経済成長がすべてか?マーサ・C・ヌスバウムを読んで

題名から経済学の本かと思っていたら、教育論だった。

国策(利潤)を追求するあまり、デモクラシーの存続に必要な技能を放棄し、想像力や創造性、批判的思考が劣化していることを危惧している。

そのような技能は何から得られるかといえば、それは「人文学」からだ。その現状をインドとアメリカを主な対象にして、検証している。

インドでは顕著に人文学の軽視が見れる。親たちは子供が工科、経営大学への入学は賞賛するが、芸術系だと恥とみなすらしい。それはアメリカでも見られる傾向だ。

そのような傾向を生み出す背景は、元来芸術家はイデオロギーに奉仕しないからだ。それを経済成長を重視する教育者は忌み嫌う。

それではその「忌み嫌う」という感情はどうして湧出されてしまうのか。嫌悪感という病理の中心には「純粋」と「不純」という二項対立が潜んでいるからだ。そこには想像力や思いやりが欠如している。

それではどのよう教育法がいいのか。それは、自己検証の重要性を説くソクラテス的な人文学(アテネのデモクラシー)を受けさせる教育法をとおして、伝統や権威への盲信を防ぎ、自分自身で考え議論するようにする。この考え方は、エスニシティ、カースト、宗教を異にする問題にも重要だ。

そんなソクラテス的な教育法を行った哲学者が紹介されていく。

そのような教育を受けた者たちを「世界市民」と呼んでいる。それでは具体的にどのような学びをすればいいのか。

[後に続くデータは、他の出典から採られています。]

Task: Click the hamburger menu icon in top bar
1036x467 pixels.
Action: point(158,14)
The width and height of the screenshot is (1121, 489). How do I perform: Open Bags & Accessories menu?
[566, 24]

若者には、経済学の基礎的原理とグローバル経済の働きを学び、それだけではなく、外国語、自国とその歴史を学び、世界史、宗教、馴染みのない文化的伝統について深く調べるべきだ。

そしてソクラテス的な批判的思考と共に芸術の重要性を説いている。それによって柔軟で創造的な知性が培われる。

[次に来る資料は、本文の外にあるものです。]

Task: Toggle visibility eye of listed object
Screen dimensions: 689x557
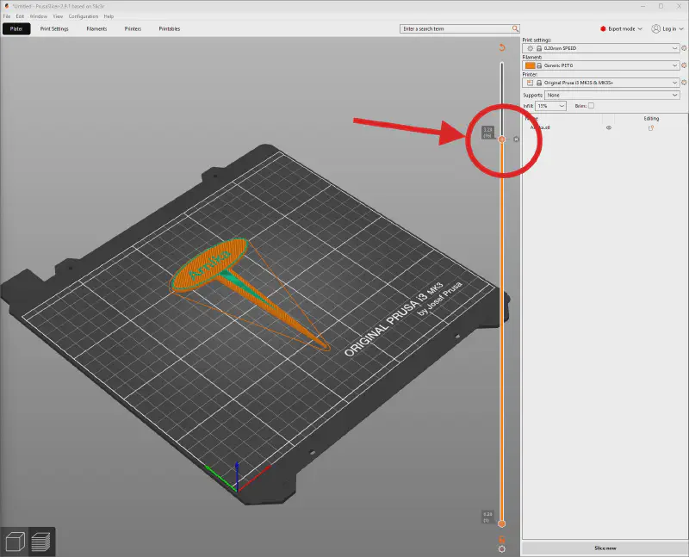Action: [608, 127]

しかしそのような民主的な教育は追い詰められている。数値的評価がしにくい人文学は助成金申請を査定する政府が、この分野に無関心だということで。

それでは財政的支援はどうなのか。それはそれで独立性の喪失が懸念されるというジレンマがある。

それと日本でも問題視されている「テストのための教育」も憂いている。機械的な教師と受身の学生の関係から、人文的な柔軟性や創造性が奪われてしまうからだ。

日本もアメリカの轍を踏むのではないか。科学においても基礎研究に対する予算が削られている。僕自身は文系思考だし、人文学、それに芸術も好きだ。だからその大切さは分かる。やはり、多様性を知ることができる。それは他者への理解、寛容などに繋がるのではないか。